I heard that Debbie is decent and honest and "a cleanin' fool," so I phoned. My house, at any level I'd have to stretch to, has not been well or fully cleaned for over a year. She has no car so I picked her up in the city.
She was great. She scrubbed the kitchen ceiling and fan, the walls, cabinets inside and out and tops, back of the stove and beneath the sink. She took down the kitchen wall clock and re-set it -- it had been an hour off since late March. Also dusted walls, mopped floors, vacuumed, etc. Total of eight hours. All the while drinkin' coffee and Pepsi. Meanwhile I mowed the lawn, pulled weeds, cut back some creeping poison ivy, and cleaned out the garage.
I woke up this morning and thought, Glory be, my kitchen was clean, finally clean enough to suit me. We had even folded up the living-room daybed -- a job I couldn't do alone. In the bed position it only reminded me how much of 2007 I had spent laid up with three torn muscles that are now so scarred up there's places I can't stretch to.
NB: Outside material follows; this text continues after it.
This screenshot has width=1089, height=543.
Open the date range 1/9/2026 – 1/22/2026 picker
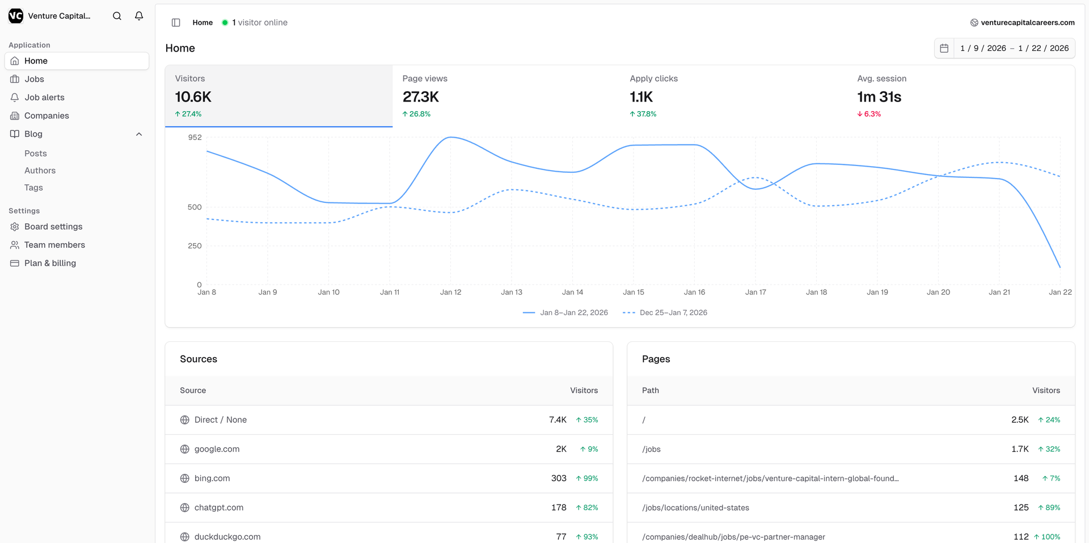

Debbie has long Missouri roots and grew up near the Black River. For a long time she was a housekeeper for the elderly, she said, until government funding for that was cut. She was also caretaker for her grandmother, who died last year at 91. I worried that she might secretly hate cleaning and me for asking and paying her to do it. Oh no. "Cleaning is my livelihood," she said, and she offered to come back and clean for a day whenever I wanted, monthly or every other month. An irresistible thought.
I am over 50 and Debbie is the first hired housekeeper I have ever had, probably the first my squeaky-clean family has ever had in the three generations I know about. Thought long and hard before finally deciding there was no shame in hiring help.